Hi! Here is a pitch derived from this discussion:
Distinguishable protocol and isIdentical Function for Quick Comparisons
Introduction
I propose a new Distinguishable protocol and isIdentical function for determining if two instances are distinguishable in constant-time.
Motivation
Suppose we have some code that listens to values from an AsyncSequence. Every value received from the AsyncSequence is then used to perform some work that scales linearly with the size of the Element:
func doLinearOperation<T>(with: T) {
// perform some operation
// scales linearly with T
}
func f1<S>(sequence: S) async throws where S: AsyncSequence {
for try await element in sequence {
doLinearOperation(with: element)
}
}
Here we perform a linear operation on every value received from sequence. How much performance does this use?
Suppose we know that the work performed in doLinearOperation is only necessary when element is not equal (here we define "equal" to be "value equality"). The first call to doLinearOperation is important, and the next calls to doLinearOperation are only important if element is not equal-by-value to the last element that was used to perform doLinearOperation.
When we know that Element conforms to Equatable we can choose to "memoize" our values before we perform doLinearOperation:
func f2<S>(sequence: S) async throws where S: AsyncSequence, S.Element: Equatable {
var oldElement: S.Element?
for try await element in sequence {
if oldElement != element {
oldElement = element
doLinearOperation(with: element)
}
}
}
When our sequence produces many elements that are equal-by-value, "eagerly" passing that element to doLinearOperation performs more work than necessary. Performing a check for value-equality before we pass that element to doLinearOperation saves us the work from performing more doLinearOperation than necessary, but we have now traded performance in a different direction. Because we know that the work performed in doLinearOperation scales linearly with the size of the Element, and we know that the == operator also scales linearly with the size of the Element, we now perform two linear operations whenever our sequence delivers a new value that is not equal-by-value to the previous input to doLinearOperation.
At this point our product engineer has to make a tradeoff: do we "eagerly" perform the call to doLinearOperation without a preflight check for value equality on the expectation that sequence will produce many non-equal values, or do we perform the call to doLinearOperation with a preflight check for value equality on the expectation that sequence will produce many equal values?
There is a third path forward… a "quick" check against elements that returns in constant-time and guarantees these types must be equal by value.
Prior Art
Swift.String already ships a public-but-underscored API that returns in constant time:[1]
extension String {
/// Returns a boolean value indicating whether this string is identical to
/// `other`.
///
/// Two string values are identical if there is no way to distinguish between
/// them.
///
/// Comparing strings this way includes comparing (normally) hidden
/// implementation details such as the memory location of any underlying
/// string storage object.
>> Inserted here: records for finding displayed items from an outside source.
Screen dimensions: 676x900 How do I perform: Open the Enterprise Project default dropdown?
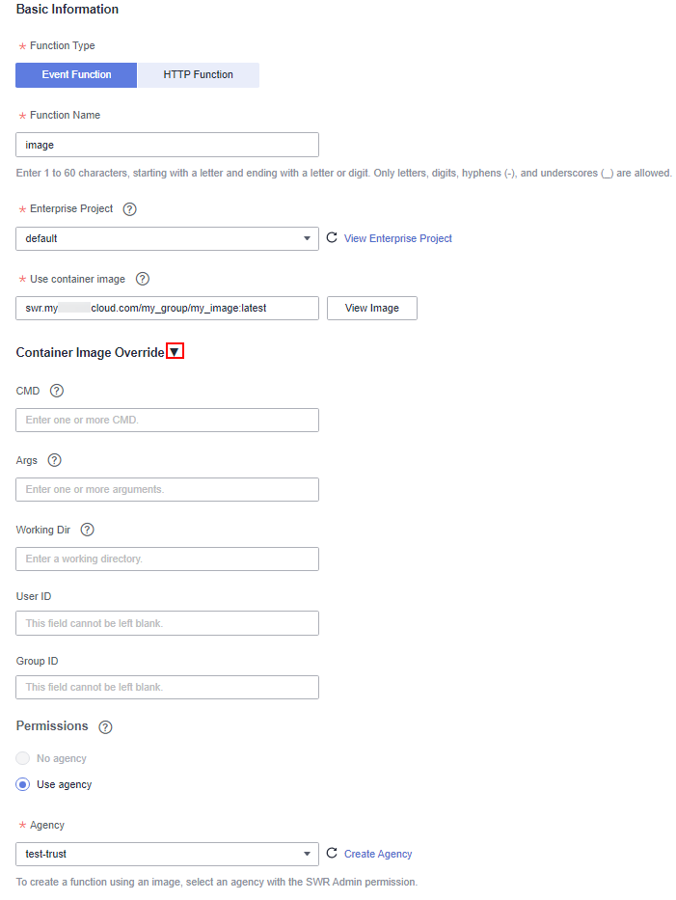tap(167, 238)
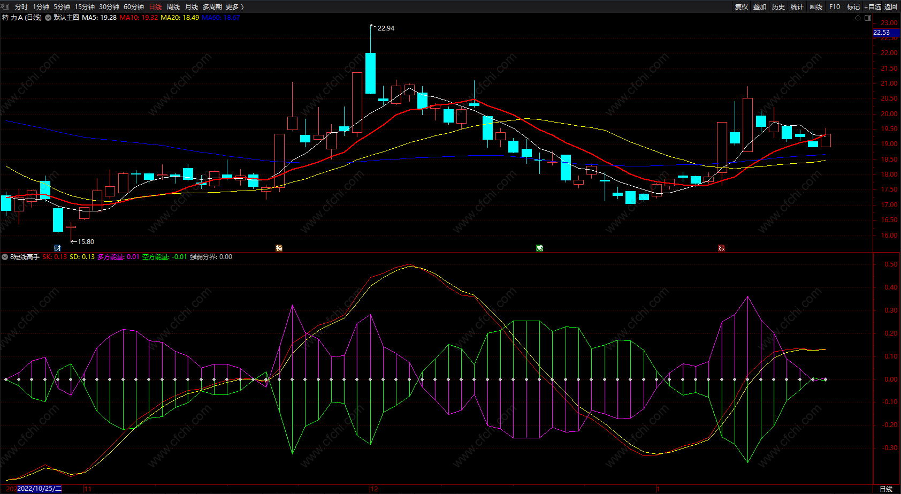The height and width of the screenshot is (494, 901).
Task: Expand the 更多 periods menu
Action: click(x=234, y=7)
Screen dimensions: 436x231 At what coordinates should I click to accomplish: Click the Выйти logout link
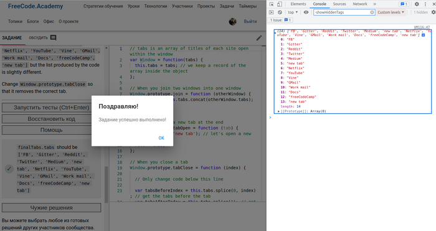tap(250, 21)
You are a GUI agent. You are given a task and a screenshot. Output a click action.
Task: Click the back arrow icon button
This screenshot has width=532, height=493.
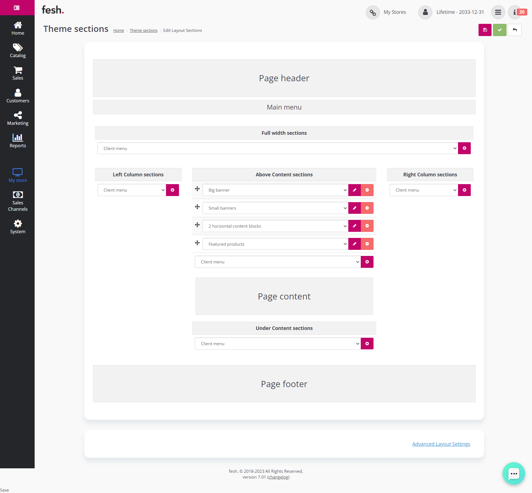(x=515, y=30)
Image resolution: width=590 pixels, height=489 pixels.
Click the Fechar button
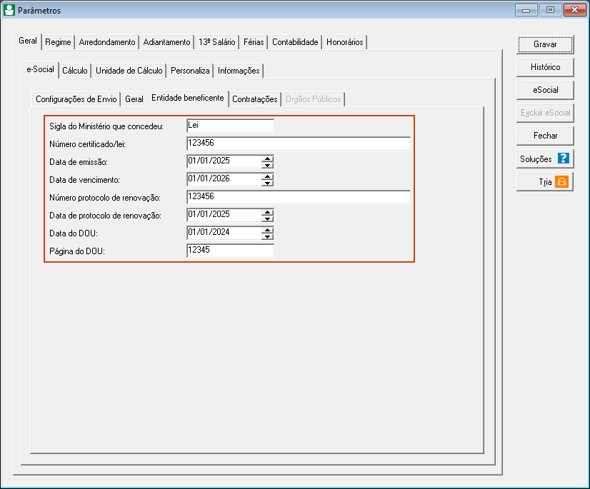pos(545,135)
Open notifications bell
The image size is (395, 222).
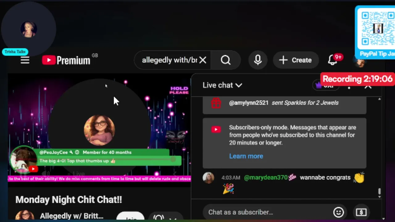pos(333,60)
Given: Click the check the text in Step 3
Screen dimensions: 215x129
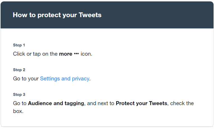Looking at the screenshot, I should (182, 103).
Therefore, identical strings are guaranteed to
/// compare equal with `==`, but not all equal strings are considered
/// identical.
///
/// - Performance: O(1)
@_alwaysEmitIntoClient
public func _isIdentical(to other: Self) -> Bool {
self._guts.rawBits == other._guts.rawBits
}
}
We don't see this API currently being used in standard library, but it's possible this API is already being used to optimize performance in private frameworks from Apple.
Proposed Solution
Many types in Swift and Foundation are "copy-on-write" data structures. These types present as value types, but can leverage a reference to some shared state to optimize for performance. When we copy this value we copy a reference to shared storage. If we perform a mutation on a copy we can preserve value semantics by copying the storage reference to a unique value before we write our mutation: we "copy" on "write".
This means that many types in Swift and Foundation already have some private reference that can be checked in constant-time to determine if two values are identical. Because these types copy before writing, if two values are identical by their shared storage must be equal by value.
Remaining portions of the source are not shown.